**WHAT YOU WILL DO:**
The data below is to be copied exactly, line by line.

* * * * * * * * *

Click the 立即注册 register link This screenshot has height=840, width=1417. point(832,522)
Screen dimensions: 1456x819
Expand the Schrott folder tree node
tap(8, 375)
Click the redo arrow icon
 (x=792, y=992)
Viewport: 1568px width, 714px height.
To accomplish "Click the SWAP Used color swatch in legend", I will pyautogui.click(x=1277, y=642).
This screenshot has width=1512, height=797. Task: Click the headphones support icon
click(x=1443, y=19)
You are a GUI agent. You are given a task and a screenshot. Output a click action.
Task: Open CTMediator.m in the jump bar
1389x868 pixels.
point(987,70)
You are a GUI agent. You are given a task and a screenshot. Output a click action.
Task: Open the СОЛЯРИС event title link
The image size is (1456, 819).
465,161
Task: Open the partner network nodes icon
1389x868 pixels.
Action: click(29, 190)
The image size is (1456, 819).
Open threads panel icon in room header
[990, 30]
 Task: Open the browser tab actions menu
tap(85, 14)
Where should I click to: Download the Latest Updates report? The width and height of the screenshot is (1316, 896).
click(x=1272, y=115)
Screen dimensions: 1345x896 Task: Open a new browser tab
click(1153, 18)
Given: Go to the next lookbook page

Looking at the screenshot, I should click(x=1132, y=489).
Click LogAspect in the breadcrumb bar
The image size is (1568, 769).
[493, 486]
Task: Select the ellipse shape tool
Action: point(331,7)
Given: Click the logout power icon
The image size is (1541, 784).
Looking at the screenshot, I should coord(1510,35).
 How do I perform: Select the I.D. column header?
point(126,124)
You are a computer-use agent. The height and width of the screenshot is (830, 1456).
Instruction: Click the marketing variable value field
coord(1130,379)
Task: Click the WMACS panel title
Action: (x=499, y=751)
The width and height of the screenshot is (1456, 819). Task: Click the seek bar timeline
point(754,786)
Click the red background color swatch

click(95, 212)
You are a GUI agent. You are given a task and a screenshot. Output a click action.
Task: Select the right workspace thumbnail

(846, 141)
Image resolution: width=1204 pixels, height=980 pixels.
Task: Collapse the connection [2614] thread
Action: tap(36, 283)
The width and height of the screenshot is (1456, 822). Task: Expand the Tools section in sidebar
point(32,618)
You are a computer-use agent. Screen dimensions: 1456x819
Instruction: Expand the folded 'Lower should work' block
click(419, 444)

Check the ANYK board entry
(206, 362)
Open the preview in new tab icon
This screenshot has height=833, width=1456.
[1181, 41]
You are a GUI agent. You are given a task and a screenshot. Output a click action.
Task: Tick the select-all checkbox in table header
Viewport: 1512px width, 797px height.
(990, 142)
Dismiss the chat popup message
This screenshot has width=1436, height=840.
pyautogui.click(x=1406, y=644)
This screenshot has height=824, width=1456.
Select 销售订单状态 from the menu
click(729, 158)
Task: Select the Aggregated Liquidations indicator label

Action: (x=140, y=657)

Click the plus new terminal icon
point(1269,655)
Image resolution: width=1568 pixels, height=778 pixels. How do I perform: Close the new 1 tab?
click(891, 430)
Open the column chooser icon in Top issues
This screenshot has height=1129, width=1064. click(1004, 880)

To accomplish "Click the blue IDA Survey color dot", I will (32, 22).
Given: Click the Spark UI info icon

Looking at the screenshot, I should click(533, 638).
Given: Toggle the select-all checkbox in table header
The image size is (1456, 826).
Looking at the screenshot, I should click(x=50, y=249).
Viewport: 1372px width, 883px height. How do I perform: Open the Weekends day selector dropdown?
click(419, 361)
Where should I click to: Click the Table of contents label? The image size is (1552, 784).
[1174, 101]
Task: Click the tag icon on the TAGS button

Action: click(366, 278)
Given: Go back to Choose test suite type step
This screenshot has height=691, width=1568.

* * * * * * * * *

**SOLUTION:**
Click the 立即注册 register link This screenshot has height=840, width=1417. point(832,522)
Screen dimensions: 1456x819
Expand the Schrott folder tree node
tap(8, 375)
Click the redo arrow icon
 (x=792, y=992)
Viewport: 1568px width, 714px height.
To accomplish "Click the SWAP Used color swatch in legend", I will pyautogui.click(x=1277, y=642).
This screenshot has width=1512, height=797. Task: Click the headphones support icon
click(x=1443, y=19)
You are a GUI agent. You are given a task and a screenshot. Output a click action.
Task: Open CTMediator.m in the jump bar
1389x868 pixels.
point(987,70)
You are a GUI agent. You are given a task and a screenshot. Output a click action.
Task: Open the СОЛЯРИС event title link
The image size is (1456, 819).
465,161
Task: Open the partner network nodes icon
1389x868 pixels.
Action: click(29, 190)
The image size is (1456, 819).
Open threads panel icon in room header
[990, 30]
 Task: Open the browser tab actions menu
tap(85, 14)
Where should I click to: Download the Latest Updates report? The width and height of the screenshot is (1316, 896).
click(x=1272, y=115)
Screen dimensions: 1345x896 Task: Open a new browser tab
click(1153, 18)
Given: Go to the next lookbook page

Looking at the screenshot, I should click(x=1132, y=489).
Click LogAspect in the breadcrumb bar
The image size is (1568, 769).
[493, 486]
Task: Select the ellipse shape tool
Action: point(331,7)
Given: Click the logout power icon
The image size is (1541, 784).
Looking at the screenshot, I should coord(1510,35).
 How do I perform: Select the I.D. column header?
point(126,124)
You are a computer-use agent. The height and width of the screenshot is (830, 1456).
Instruction: Click the marketing variable value field
coord(1130,379)
Task: Click the WMACS panel title
Action: (x=499, y=751)
The width and height of the screenshot is (1456, 819). Task: Click the seek bar timeline
point(754,786)
Click the red background color swatch

click(95, 212)
You are a GUI agent. You are given a task and a screenshot. Output a click action.
Task: Select the right workspace thumbnail

(846, 141)
Image resolution: width=1204 pixels, height=980 pixels.
Task: Collapse the connection [2614] thread
Action: tap(36, 283)
The width and height of the screenshot is (1456, 822). Task: Expand the Tools section in sidebar
point(32,618)
You are a computer-use agent. Screen dimensions: 1456x819
Instruction: Expand the folded 'Lower should work' block
click(419, 444)

Check the ANYK board entry
(206, 362)
Open the preview in new tab icon
This screenshot has height=833, width=1456.
[1181, 41]
You are a GUI agent. You are given a task and a screenshot. Output a click action.
Task: Tick the select-all checkbox in table header
Viewport: 1512px width, 797px height.
(990, 142)
Dismiss the chat popup message
This screenshot has width=1436, height=840.
pyautogui.click(x=1406, y=644)
This screenshot has height=824, width=1456.
Select 销售订单状态 from the menu
click(729, 158)
Task: Select the Aggregated Liquidations indicator label

Action: (x=140, y=657)

Click the plus new terminal icon
point(1269,655)
Image resolution: width=1568 pixels, height=778 pixels. How do I perform: Close the new 1 tab?
click(891, 430)
Open the column chooser icon in Top issues
This screenshot has height=1129, width=1064. click(1004, 880)

To accomplish "Click the blue IDA Survey color dot", I will (32, 22).
Given: Click the Spark UI info icon

Looking at the screenshot, I should click(533, 638).
Given: Toggle the select-all checkbox in table header
The image size is (1456, 826).
Looking at the screenshot, I should click(x=50, y=249).
Viewport: 1372px width, 883px height. How do I perform: Open the Weekends day selector dropdown?
click(419, 361)
Where should I click to: Click the Table of contents label? The image size is (1552, 784).
[1174, 101]
Task: Click the tag icon on the TAGS button

Action: click(366, 278)
Given: Go back to Choose test suite type step
This screenshot has height=691, width=1568.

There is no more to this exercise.